In 1974 he won the Prismacolor Drawing Award.

In 1993 he had his first exhibition in Switzerland and since then has participated in more than a hundred exhibitions in Colombia and abroad.

In 2002 he made a mural at the Children's Museum :es:Museo de los Niños de Bogotá, in 2003 he won a national award in the Poetry Contest: Rest in Peace War, organized by the Silva Poetry House and in 2005 he won the Salón Nacional de Agosto organized by the Museum of Contemporary Art.

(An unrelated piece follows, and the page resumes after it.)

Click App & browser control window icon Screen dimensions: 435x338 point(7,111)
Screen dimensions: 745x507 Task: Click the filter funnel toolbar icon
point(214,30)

In 2008, during the Ibero-American Year of Museums, one of his drawings was included in Masterpieces of the Colombian Collections, in 2012 one of his drawings was included in 100 Masterpieces of the Museum of Contemporary Art in Bogotá and in 2013 one of his works was selected for the book: Colombia is only one, of Porvenir.

In 2017 his work was selected by ARCOT to be exhibited in Tokyo; in this same year he was named Honorary Member of the Museum of Contemporary Art of Bogotá.

In 2024, he won the National Art Legacy Award in Bogotá.

Has developed an intense activity as an artist and his works are in museums and are part of important collections.

He currently lives and works in Houston.